The fundamental prerequisite for embodied agents to make intelligent decisions lies in autonomous cognition. Typically, agents optimize decision-making by leveraging extensive spatiotemporal information from episodic memory. Concurrently, they utilize long-term experience for task reasoning and foster conscious behavioral tendencies. However, due to the significant disparities in the heterogeneous modalities of these two cognitive abilities, existing literature falls short in designing effective coupling mechanisms, thus failing to endow robots with comprehensive intelligence. This article introduces a navigation framework, the hierarchical topology-semantic cognitive navigation (HTSCN), which seamlessly integrates both memory and reasoning abilities within a singular end-to-end system. Specifically, we represent memory and reasoning abilities with a topological map and a semantic relation graph, respectively, within a unified dual-layer graph structure. Additionally, we incorporate a neural-based cognition extraction process to capture cross-modal relationships between hierarchical graphs. HTSCN forges a link between two different cognitive modalities, thus further enhancing decision-making performance and the overall level of intelligence. Experimental results demonstrate that in comparison to existing cognitive structures, HTSCN significantly enhances the performance and path efficiency of image-goal navigation. Visualization and interpretability experiments further corroborate the promoting role of memory, reasoning, as well as their online learned relationships, on intelligent behavioral patterns.

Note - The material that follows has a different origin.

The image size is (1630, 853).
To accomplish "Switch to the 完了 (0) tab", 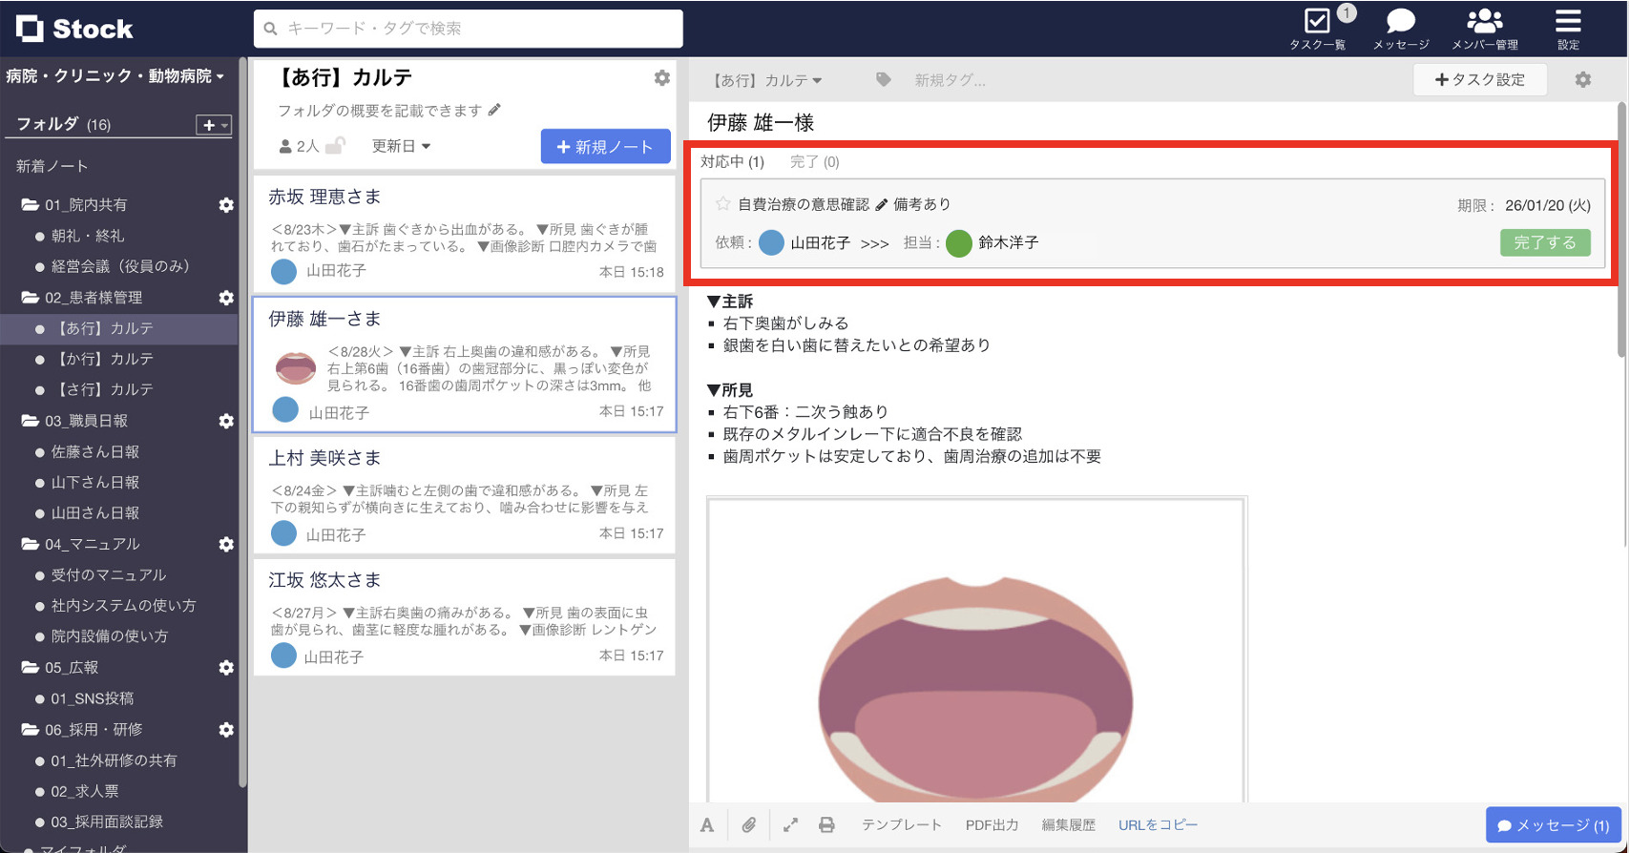I will point(814,162).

Furthermore, we deploy HTSCN in real-world scenarios to further verify its feasibility and adaptability.
具身智能体做出智能决策的基本前提在于自主认知。通常情况下,智能体通过利用来自情景记忆的广泛时空信息来优化决策。同时,它们利用长期经验进行任务推理并培养有意识的行为倾向。然而,由于这两种认知能力在异构模态上存在显著差异,现有文献在设计有效的耦合机制方面存在不足,从而无法赋予机器人全面的智能。本文介绍了一种导航框架,即分层拓扑 - 语义认知导航(HTSCN),它在一个单一的端到端系统中无缝集成了记忆和推理能力。具体而言,我们在统一的双层图结构中,分别用拓扑地图和语义关系图来表示记忆和推理能力。此外,我们纳入了基于神经网络的认知提取过程,以捕捉分层图之间的跨模态关系。HTSCN在两种不同的认知模态之间建立了联系,从而进一步提高了决策性能和整体智能水平。实验结果表明,与现有认知结构相比,HTSCN显著提高了图像目标导航的性能和路径效率。可视化和可解释性实验进一步证实了记忆、推理以及它们在线学习的关系对智能行为模式的促进作用。此外,我们在实际场景中部署HTSCN以进一步验证其可行性和适应性。